### [Zu erledigen]
• 1. Wer moderierte laut dem Bericht über die Podiumsdiskussion „Bibliotheken 2050“ die Veranstaltung?
• 2. Schreiben Sie den Bericht über die Podiumsdiskussion „Bibliotheken 2050“ im Anschluss an seinen letzten Satz weiter.

### [Dokumentabschnitt]
____________________

Podiumsdiskussion: Perspektiven für „Bibliotheken 2050“

von Nicole Clasen, Birgit Fingerle und Dr. Doreen Siegfried

Bei einer Podiumsdiskussion zum Thema „Bibliotheken 2050“ am 21.10.2019 in der ZBW Hamburg im Rahmen des Jubiläumsjahres der ZBW diskutierten Barbara Lison, Bibliotheksdirektorin der Stadtbibliothek Bremen und designierte Präsidentin der IFLA, Prof. Dr. Ute Krauß-Leichert, HAW Hamburg, Volker Heller, Vorstand und Managementdirektor der Stiftung Zentral- und Landesbibliothek Berlin (ZLB), und Thorsten Meyer, Bibliotheksdirektor der ZBW. Moderiert wurde die Podiumsdiskussion von Nicole Clasen aus der ZBW. Wir haben einige Aspekte zur Bibliothek 2050 zusammengefasst.

____________________

### [Datenauszug]
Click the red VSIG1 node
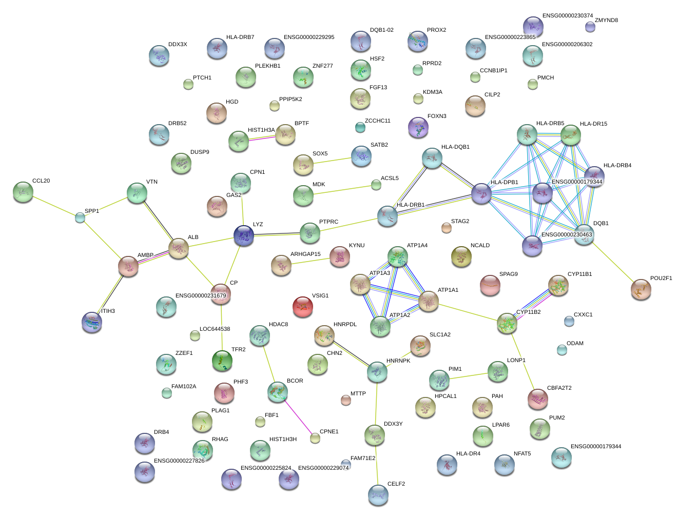[303, 307]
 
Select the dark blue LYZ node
[244, 235]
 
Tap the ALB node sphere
[179, 248]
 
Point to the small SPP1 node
[80, 217]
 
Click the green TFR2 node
[222, 360]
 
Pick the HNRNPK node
[377, 372]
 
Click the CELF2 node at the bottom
[378, 494]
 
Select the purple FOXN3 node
[418, 127]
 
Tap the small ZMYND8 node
[590, 27]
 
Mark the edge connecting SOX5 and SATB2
[332, 160]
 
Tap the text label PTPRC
[328, 222]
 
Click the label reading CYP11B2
[528, 312]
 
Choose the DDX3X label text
[178, 45]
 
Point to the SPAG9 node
[490, 285]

____________________

### [Gelöste Aufgaben]
• 1. Nicole Clasen aus der ZBW moderierte die Podiumsdiskussion.

• 2.
 
Audiomitschnitt der Podiumsdiskussion

 

Welche Bedeutung werden Bibliotheken in Zukunft für ihre Zielgruppen haben?

Barbara Lison sieht spektakuläre Bibliotheken, die derzeit im Ausland gebaut werden oder kürzlich gebaut wurden, als Vorbilder für Bibliotheken in 2050. Dazu zählen das DOKK1 in Aarhus, OODI in Helsinki und LocHal in Tilburg. Wichtig sei, dass die zukünftigen Nutzerinnen und Nutzer bei der Planung eingebunden werden.

Für Volker Heller muss eine Bibliothek immer die Bedürfnisse der Gesellschaft bedienen, sonst habe sie keine Bedeutung. Im Prinzip gäbe es drei grundlegende Bedürfnisse, die vor allem für Öffentliche Bibliotheken maßgeblich sind: erstens den Wunsch nach analogem Raum, zweitens den Wunsch nach Begegnung und drittens den Wunsch nach Erweiterung von Wissen und Fähigkeiten. Aus diesem Grund sei auch die Sonntagsöffnung so wichtig.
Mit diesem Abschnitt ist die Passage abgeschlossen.